### What you are asked to do
Extract each line of the material that contains the string "Remove". The match is case-sensitive.
***** Records shown
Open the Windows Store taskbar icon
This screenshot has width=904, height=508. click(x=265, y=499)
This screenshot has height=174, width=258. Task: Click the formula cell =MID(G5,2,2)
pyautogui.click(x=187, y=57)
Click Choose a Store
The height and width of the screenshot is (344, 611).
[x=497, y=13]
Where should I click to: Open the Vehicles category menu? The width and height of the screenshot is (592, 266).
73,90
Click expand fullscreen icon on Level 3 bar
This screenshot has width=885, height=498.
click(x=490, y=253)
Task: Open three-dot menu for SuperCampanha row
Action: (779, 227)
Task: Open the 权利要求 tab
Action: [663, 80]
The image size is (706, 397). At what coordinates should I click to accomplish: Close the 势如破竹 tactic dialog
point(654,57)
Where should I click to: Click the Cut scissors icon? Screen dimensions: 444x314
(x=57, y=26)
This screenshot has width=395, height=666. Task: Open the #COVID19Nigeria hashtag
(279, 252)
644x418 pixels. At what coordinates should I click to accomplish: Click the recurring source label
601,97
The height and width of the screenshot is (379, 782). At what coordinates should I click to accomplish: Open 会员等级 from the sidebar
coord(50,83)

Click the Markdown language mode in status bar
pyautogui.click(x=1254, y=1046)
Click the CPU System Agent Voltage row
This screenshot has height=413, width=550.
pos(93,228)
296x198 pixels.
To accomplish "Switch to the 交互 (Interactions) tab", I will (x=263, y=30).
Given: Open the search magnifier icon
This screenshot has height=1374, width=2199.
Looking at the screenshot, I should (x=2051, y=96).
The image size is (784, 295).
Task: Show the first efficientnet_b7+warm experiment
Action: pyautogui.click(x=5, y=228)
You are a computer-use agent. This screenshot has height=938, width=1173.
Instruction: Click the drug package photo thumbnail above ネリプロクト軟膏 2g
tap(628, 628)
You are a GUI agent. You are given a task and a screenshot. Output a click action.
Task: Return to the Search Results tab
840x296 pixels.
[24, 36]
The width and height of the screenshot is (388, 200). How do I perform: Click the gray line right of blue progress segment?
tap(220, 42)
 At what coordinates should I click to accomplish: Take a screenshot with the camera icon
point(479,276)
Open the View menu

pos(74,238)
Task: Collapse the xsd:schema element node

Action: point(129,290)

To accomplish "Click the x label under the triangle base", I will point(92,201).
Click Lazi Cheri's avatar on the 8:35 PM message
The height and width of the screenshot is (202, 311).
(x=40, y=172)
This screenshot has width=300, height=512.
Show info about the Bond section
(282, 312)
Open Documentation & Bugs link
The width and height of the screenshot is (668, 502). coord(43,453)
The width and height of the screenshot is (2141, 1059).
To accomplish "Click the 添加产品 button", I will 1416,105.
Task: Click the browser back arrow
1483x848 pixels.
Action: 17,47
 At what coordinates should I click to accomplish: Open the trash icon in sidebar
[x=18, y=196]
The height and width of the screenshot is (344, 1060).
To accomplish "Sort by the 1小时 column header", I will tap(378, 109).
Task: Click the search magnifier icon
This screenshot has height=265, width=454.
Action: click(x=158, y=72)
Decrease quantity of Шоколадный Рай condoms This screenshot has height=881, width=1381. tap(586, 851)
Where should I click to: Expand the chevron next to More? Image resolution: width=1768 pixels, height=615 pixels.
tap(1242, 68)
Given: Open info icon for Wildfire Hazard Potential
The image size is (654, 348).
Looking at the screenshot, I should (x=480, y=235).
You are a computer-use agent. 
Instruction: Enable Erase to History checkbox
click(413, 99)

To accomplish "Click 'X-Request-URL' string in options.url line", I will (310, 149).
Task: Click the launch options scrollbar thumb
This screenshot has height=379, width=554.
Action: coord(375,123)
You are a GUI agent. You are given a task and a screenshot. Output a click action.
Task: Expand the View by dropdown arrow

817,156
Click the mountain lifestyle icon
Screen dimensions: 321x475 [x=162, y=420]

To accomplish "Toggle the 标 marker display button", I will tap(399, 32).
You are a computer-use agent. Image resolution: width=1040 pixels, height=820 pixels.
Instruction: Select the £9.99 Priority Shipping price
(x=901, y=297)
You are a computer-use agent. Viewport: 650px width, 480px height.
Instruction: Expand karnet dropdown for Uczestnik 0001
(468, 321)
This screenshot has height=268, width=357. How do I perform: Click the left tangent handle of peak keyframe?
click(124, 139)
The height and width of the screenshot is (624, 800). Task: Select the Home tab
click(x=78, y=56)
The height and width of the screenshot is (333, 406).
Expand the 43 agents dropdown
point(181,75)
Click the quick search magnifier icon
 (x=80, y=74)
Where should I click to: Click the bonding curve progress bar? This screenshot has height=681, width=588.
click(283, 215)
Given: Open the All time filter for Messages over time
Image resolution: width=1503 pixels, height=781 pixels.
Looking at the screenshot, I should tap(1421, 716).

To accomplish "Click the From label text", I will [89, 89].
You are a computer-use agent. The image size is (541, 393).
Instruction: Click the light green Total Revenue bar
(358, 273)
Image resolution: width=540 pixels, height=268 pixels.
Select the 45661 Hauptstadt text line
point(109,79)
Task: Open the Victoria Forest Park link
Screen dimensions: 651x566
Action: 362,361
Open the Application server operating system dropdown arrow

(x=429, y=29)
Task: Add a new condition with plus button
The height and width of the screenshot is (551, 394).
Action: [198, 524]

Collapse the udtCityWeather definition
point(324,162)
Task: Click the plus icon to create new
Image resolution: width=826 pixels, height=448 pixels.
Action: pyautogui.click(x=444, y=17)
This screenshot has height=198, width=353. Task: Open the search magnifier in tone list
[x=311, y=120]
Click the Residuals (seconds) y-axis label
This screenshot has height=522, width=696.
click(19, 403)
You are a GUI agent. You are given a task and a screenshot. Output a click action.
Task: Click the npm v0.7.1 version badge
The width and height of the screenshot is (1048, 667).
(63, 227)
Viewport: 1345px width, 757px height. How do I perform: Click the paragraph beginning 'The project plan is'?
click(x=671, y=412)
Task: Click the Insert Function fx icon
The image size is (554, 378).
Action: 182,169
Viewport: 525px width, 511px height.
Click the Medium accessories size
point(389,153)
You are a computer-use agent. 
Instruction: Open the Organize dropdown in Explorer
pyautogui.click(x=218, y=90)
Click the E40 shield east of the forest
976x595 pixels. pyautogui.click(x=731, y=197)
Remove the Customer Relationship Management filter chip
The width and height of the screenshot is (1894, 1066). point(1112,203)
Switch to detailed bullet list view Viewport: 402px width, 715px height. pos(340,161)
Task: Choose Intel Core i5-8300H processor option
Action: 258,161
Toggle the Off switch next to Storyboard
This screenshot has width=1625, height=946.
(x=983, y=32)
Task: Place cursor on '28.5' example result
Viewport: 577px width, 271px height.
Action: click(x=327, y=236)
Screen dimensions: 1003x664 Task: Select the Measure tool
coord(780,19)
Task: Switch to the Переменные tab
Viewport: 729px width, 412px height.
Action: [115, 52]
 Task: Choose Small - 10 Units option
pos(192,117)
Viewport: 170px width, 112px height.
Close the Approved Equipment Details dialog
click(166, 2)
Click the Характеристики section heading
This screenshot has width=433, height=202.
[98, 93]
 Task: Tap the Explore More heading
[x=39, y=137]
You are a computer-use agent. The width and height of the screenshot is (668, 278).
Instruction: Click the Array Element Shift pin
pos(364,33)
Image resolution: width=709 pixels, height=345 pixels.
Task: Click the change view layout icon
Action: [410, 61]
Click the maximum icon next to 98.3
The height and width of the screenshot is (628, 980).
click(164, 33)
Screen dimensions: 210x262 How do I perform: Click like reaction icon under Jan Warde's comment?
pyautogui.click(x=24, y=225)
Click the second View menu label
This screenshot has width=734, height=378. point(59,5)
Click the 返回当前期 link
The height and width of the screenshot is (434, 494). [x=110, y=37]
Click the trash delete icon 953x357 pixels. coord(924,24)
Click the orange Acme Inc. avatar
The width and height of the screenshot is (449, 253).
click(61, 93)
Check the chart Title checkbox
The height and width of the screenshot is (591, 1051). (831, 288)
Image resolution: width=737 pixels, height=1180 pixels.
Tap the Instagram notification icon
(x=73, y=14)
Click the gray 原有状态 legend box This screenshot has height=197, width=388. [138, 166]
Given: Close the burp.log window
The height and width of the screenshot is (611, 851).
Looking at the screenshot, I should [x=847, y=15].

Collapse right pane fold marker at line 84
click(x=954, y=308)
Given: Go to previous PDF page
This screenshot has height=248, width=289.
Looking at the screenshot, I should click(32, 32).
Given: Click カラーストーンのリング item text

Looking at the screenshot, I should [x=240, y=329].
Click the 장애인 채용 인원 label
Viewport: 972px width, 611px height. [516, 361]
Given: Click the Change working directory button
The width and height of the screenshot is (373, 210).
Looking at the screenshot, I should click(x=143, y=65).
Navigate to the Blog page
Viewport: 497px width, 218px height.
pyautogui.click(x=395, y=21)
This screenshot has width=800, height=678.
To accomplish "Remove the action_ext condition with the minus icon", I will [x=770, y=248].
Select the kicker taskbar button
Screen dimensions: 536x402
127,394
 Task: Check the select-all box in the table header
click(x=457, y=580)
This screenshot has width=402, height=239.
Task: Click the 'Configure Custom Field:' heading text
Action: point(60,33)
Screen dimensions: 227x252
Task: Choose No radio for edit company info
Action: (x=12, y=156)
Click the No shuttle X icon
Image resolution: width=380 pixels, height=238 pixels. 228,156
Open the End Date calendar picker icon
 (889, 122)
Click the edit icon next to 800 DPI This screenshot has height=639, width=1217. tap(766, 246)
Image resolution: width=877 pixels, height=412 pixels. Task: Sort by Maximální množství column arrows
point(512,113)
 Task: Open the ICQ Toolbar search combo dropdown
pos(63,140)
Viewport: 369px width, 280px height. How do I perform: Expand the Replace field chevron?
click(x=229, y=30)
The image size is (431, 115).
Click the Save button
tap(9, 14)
**********
### Finished exercise
Remove the Customer Relationship Management filter chip
To accomplish "Remove the action_ext condition with the minus icon", I will [x=770, y=248].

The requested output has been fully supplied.